母の思いを裏切られて、主人公は弓子を詰問する。
弓子は白状をする。
親方の話は、本当のこと
自分は孤児で、つらくて親方から逃げてきた。
習い覚えたのは、みすぼらしさの演出で糸を売ること。
主人公は弓子の孤児の心に強く惹かれて、彼女を引き取る。
弓子が主人公の子供を宿す。
そのとき主人公は思うのだ。
「もう私は孤児ではないのだ。父親なのだ。家族を持ったのだ。
私は、みなしごではなくなったのだ」
そして、産声。
という話。
この話は川端の半生の面影を多く残す作品だ。
川端は、父、母とも物心つかないうちに死に別れ、
祖父母の家に引き取られる。
そして祖母も死に、目も見えず耳も遠い祖父と二人で住むという
孤独な少年時代を送る。
祖父と死に別れたのは16の時。
「葬式の名人」といわれる位に、彼の人生には人の死の影が、多かった。
親戚の家から学校を出て、東京の大学へ行くことになる。
川端は、そこで一人のカフェの女給を恋する。
結婚の約束をした川端は、しかし彼女は突然彼の元から消え去り、
行方をくらませてしまう。
再会したのは、数年経った、浅草のカフェ。
彼女は人のものとなり、けばけばしい化粧で、彼を迎える。
孤児と、実らなかった初恋。
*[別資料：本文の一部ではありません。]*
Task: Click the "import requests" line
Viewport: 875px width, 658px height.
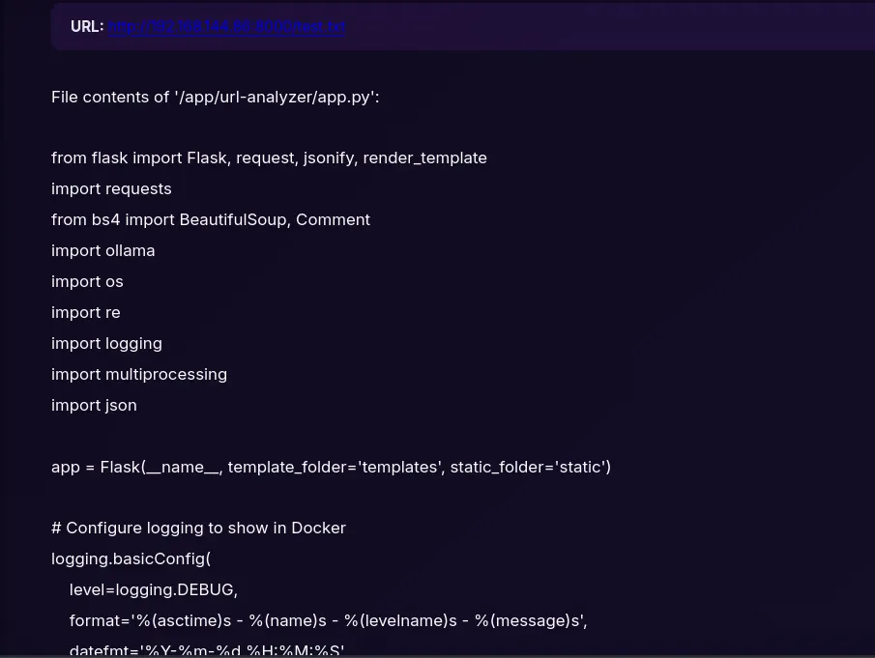Action: (x=111, y=188)
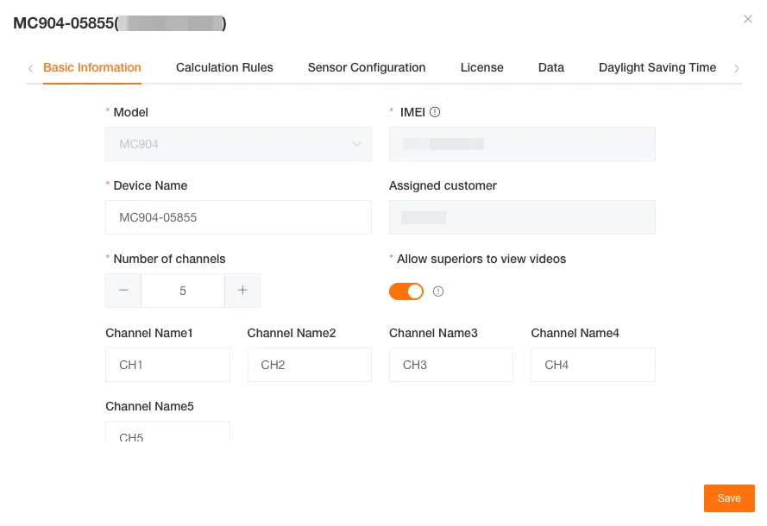The height and width of the screenshot is (526, 767).
Task: Toggle Allow superiors to view videos
Action: coord(406,291)
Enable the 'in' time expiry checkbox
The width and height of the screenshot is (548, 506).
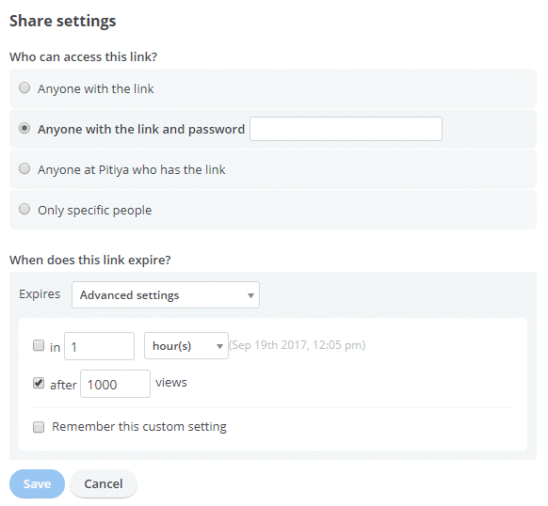39,345
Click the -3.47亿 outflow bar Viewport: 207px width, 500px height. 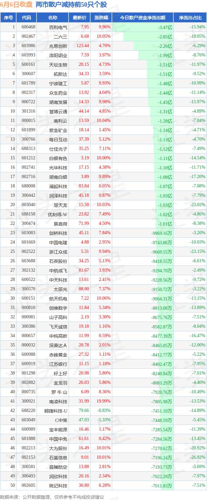coord(165,27)
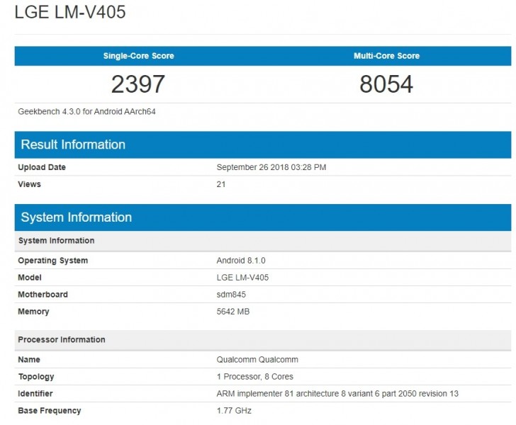
Task: Click the Processor Information subheader
Action: [x=62, y=340]
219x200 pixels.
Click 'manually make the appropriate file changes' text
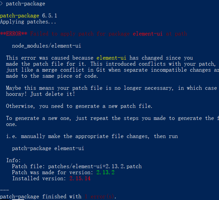point(85,136)
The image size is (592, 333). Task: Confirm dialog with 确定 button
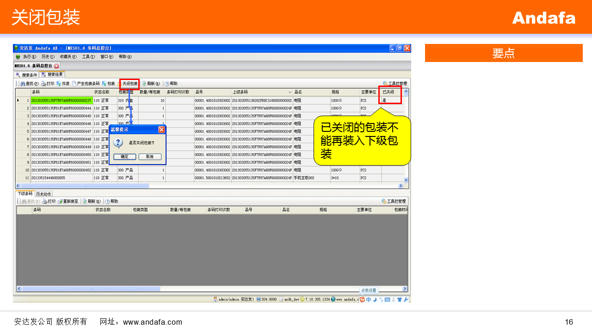(124, 157)
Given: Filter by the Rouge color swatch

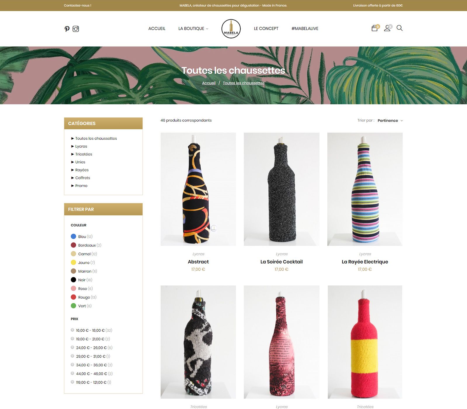Looking at the screenshot, I should (x=73, y=297).
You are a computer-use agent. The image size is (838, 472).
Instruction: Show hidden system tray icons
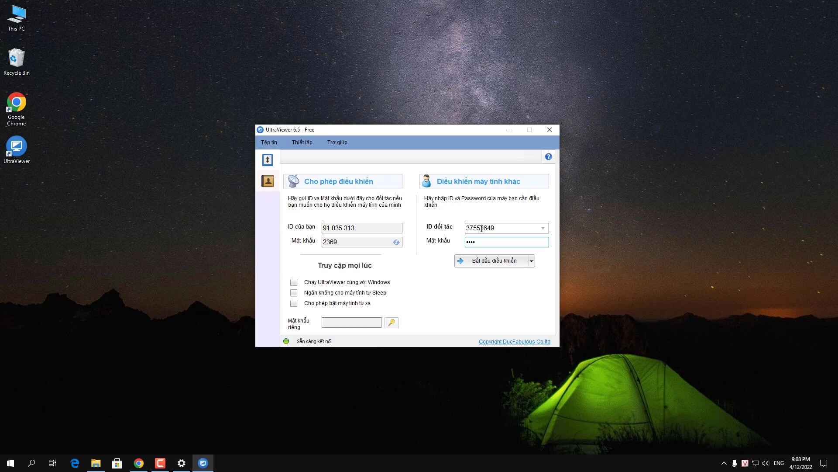724,463
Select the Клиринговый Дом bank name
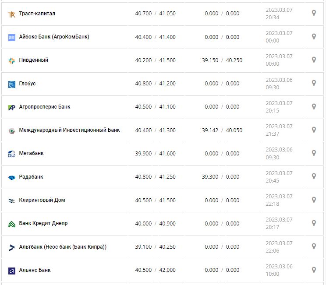This screenshot has width=326, height=285. pos(42,200)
これが彼の作品の根底には、常にある。
川端の描く女たちは、可愛く、儚げで、もろく、怖い、そしてたどり着けない。
手に入らない。誰のものにも、ならないし、なれない。
ところが、この作品では、弓子と主人公は、結ばれている。
川端は、このころ、結婚をしているのだ。
そしてこの作品を、書いた。
自分ではどうにもならないこと、どうにかしたいことを作品に託して、
作品の中で解決させ、どうにか自分の人生の指標の一つにするというのは、
物書きである人には、良くあることだ。
まがりなりにも物書きである僕にも経験がある。
頭の中の結論にすぎないけど、それでも人生への取り組み方という
漠然としたものに光が射すような、その瞬間がある。
孤児であるというどうにもできない自らの人生を、新たな光と、事実により、
再構築し、希望の人生へシフトさせる。この作品は、
そういう作品であったのではないだろうか。
しかし、川端は結局婦人との間に子をもうけることは、なかった。
そういう厳然とした事実がある。
この作品も、未発表の原稿の中からのものなのである。
僕はやはり、この作品を「悲しい」と感じる。
彼の孤独の影は、彼の願いのようには、この作品の想いのようには、
吹き払われることは、なかった。
幼少の頃とは違い、成人した彼が孤独であったとは思えない。
しかし、彼の魂に食い込んでいた孤独の影は、そして自殺で終わる彼の生涯は
結局、この希望と光をもたらす作品の結末を、非常な悲しさを持たせて、
僕に読まさせることとなった。
川端の作品は、悲しくて、美しい。
この作者と作品に出会えただけでも、僕の四年間は、無駄ではなかった。